Imax’s ‘Pandas’ tracks China’s efforts to release pandas back in to the wild
Qian Qian was born at the Chengdu Research Base for Giant Panda Breeding in China. But thanks to dedicated panda researchers at Chengdu, Qian Qian (pronounced Chen Chen) is taking a walk on the wild side.
Her remarkable journey from a captive-born panda to a resident of one of the country’s many panda reserves is the subject of the new Imax 3-D documentary, “Pandas,” narrated by Kristen Bell. It opens Friday at the California Science Center.
Only an estimated 2,000 pandas live in the wild in China as the bamboo-eating animals keep losing their habitat to man (there are over 300 pandas in captivity around the world). Hou Rong, the research director at Chengdu, has worked wonders during her 24-year tenure there. Over 200 panda babies have successfully been born and raised in Chengdu’s captive breeding program.
But the “Panda Mom” has long aspired to have more pandas in the wild, an extremely difficult task. Though the Chinese government has designated major acreages of land as reserves for the beloved animals, these mountainous areas are isolated from each other, which limits the panda gene pool.

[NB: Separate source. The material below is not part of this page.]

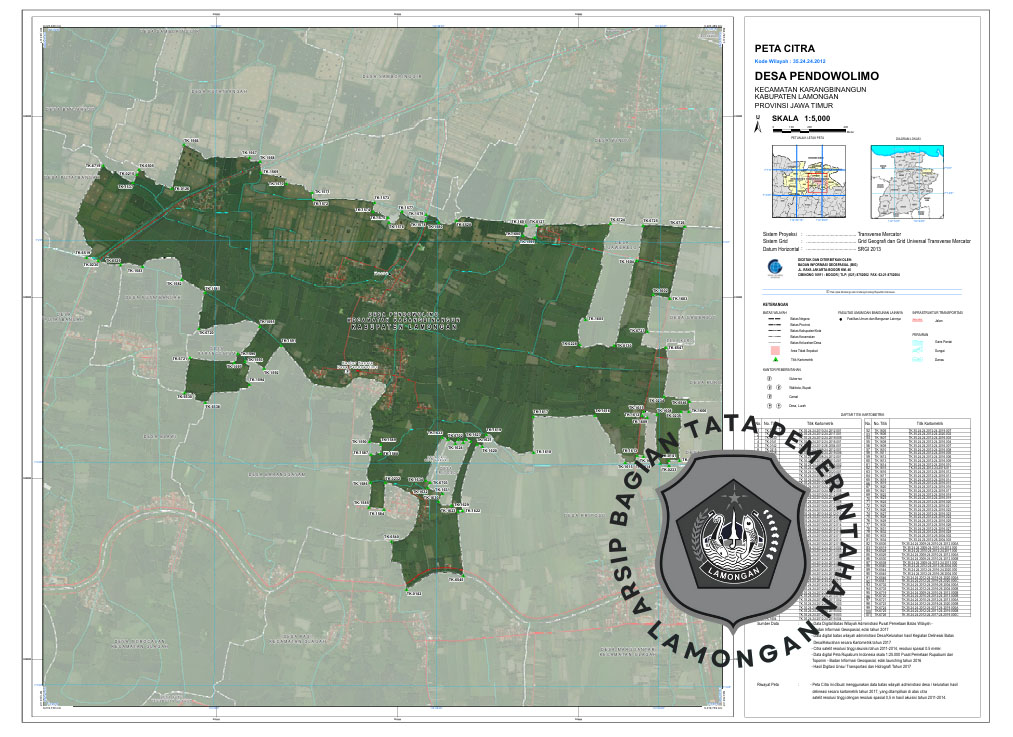Viewport: 1013px width, 737px height.
Task: Click the Diagram Lokasi inset map
Action: [908, 182]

Drew Fellman, who wrote, produced and co-directed “Pandas” with David Douglas, learned about Chengdu’s ambitious plans while doing research in 2009 for the filmmaker’s first Imax project, “Born to Be Wild.” That’s when they met Ben Kilham, who has been raising orphan bear cubs and releasing them in the wild in New Hampshire.
“I always would go back and visit him when I had a chance,” said Fellman. “We were visiting him after we did our lemur movie, ‘Island of Lemurs: Madagascar,” and when we were leaving he just causally mentioned, ‘Oh, by the way, I just started a project with pandas.’’’
The difficulties of making “Pandas” included the mountainous terrain, dealing with leading lady Qian Qian, who didn’t always want to be filmed, and an outcome that was far from certain.
“Once we committed to telling the story, then our whole enterprise is at the mercy of what happens,” Fellman said. “With the lemur movie and ‘Born to Be Wild,’ we were dealing with projects that were established and had many animals going through them. But this time we were working on a project with one animal and that’s quite stressful because we never necessarily knew where our story was going.”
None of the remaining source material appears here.